>>>>

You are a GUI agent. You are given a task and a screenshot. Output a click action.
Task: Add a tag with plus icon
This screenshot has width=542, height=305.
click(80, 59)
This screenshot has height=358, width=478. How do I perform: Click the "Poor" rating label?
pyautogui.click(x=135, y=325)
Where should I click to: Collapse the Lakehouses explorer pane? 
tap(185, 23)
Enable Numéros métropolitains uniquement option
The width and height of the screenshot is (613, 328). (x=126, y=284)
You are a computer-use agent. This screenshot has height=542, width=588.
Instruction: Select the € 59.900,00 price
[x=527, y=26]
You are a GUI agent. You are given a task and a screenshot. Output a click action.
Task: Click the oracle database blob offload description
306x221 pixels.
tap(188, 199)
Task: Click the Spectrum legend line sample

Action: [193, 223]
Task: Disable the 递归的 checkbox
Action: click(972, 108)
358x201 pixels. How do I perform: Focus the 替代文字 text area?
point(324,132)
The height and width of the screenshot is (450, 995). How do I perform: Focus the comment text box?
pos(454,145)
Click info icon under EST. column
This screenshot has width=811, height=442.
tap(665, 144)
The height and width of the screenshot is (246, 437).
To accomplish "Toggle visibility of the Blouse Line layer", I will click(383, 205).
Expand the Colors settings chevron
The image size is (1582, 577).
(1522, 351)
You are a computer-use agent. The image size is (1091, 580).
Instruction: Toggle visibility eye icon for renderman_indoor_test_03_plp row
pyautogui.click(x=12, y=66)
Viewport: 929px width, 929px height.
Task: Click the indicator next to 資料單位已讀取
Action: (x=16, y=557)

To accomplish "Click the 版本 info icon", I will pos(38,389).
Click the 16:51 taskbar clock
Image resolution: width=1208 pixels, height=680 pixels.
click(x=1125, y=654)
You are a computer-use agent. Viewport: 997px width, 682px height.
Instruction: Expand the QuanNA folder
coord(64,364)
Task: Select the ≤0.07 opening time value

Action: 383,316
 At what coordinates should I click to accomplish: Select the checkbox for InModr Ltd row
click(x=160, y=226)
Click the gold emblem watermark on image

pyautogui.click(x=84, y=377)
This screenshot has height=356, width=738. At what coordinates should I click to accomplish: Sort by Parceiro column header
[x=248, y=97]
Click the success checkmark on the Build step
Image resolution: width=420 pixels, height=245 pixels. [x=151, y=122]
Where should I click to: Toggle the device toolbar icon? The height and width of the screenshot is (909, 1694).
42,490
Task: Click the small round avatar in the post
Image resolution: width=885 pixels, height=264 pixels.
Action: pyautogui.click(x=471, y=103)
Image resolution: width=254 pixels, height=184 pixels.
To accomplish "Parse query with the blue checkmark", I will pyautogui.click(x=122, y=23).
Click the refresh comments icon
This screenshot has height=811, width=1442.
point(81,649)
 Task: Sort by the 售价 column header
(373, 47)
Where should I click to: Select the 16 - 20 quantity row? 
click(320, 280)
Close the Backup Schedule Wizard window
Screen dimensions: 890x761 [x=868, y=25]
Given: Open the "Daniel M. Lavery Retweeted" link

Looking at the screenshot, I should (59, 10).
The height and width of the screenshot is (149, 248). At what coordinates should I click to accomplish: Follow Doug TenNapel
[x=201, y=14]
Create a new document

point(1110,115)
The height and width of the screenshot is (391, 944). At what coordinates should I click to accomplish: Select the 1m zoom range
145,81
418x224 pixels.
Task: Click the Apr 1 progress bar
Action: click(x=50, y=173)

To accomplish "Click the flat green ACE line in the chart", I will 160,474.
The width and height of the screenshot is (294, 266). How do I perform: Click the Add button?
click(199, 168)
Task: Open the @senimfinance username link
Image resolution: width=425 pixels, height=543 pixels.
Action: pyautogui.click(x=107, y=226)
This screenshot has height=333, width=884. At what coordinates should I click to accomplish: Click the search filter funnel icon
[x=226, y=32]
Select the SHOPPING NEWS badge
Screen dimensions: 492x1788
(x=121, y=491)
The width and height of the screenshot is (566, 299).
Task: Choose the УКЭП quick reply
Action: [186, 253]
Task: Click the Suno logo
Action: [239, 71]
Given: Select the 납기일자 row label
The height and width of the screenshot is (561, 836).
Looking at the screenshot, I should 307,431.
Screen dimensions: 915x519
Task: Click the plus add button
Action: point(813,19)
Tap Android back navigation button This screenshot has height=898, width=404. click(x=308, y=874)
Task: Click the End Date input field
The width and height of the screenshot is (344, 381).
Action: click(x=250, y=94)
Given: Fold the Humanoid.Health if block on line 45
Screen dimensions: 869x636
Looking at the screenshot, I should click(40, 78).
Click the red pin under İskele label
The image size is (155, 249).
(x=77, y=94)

<<<<

_Action item_:
Repeat word for word the lines above that run from the line containing "Task: Sort by the 售价 column header" through the line containing "Given: Select the 납기일자 row label", both ends included, and nothing else.

_Task output_:
 Task: Sort by the 售价 column header
(373, 47)
Where should I click to: Select the 16 - 20 quantity row? 
click(320, 280)
Close the Backup Schedule Wizard window
Screen dimensions: 890x761 [x=868, y=25]
Given: Open the "Daniel M. Lavery Retweeted" link

Looking at the screenshot, I should (59, 10).
The height and width of the screenshot is (149, 248). At what coordinates should I click to accomplish: Follow Doug TenNapel
[x=201, y=14]
Create a new document

point(1110,115)
The height and width of the screenshot is (391, 944). At what coordinates should I click to accomplish: Select the 1m zoom range
145,81
418x224 pixels.
Task: Click the Apr 1 progress bar
Action: click(x=50, y=173)

To accomplish "Click the flat green ACE line in the chart", I will 160,474.
The width and height of the screenshot is (294, 266). How do I perform: Click the Add button?
click(199, 168)
Task: Open the @senimfinance username link
Image resolution: width=425 pixels, height=543 pixels.
Action: pyautogui.click(x=107, y=226)
This screenshot has height=333, width=884. At what coordinates should I click to accomplish: Click the search filter funnel icon
[x=226, y=32]
Select the SHOPPING NEWS badge
Screen dimensions: 492x1788
(x=121, y=491)
The width and height of the screenshot is (566, 299).
Task: Choose the УКЭП quick reply
Action: [186, 253]
Task: Click the Suno logo
Action: [239, 71]
Given: Select the 납기일자 row label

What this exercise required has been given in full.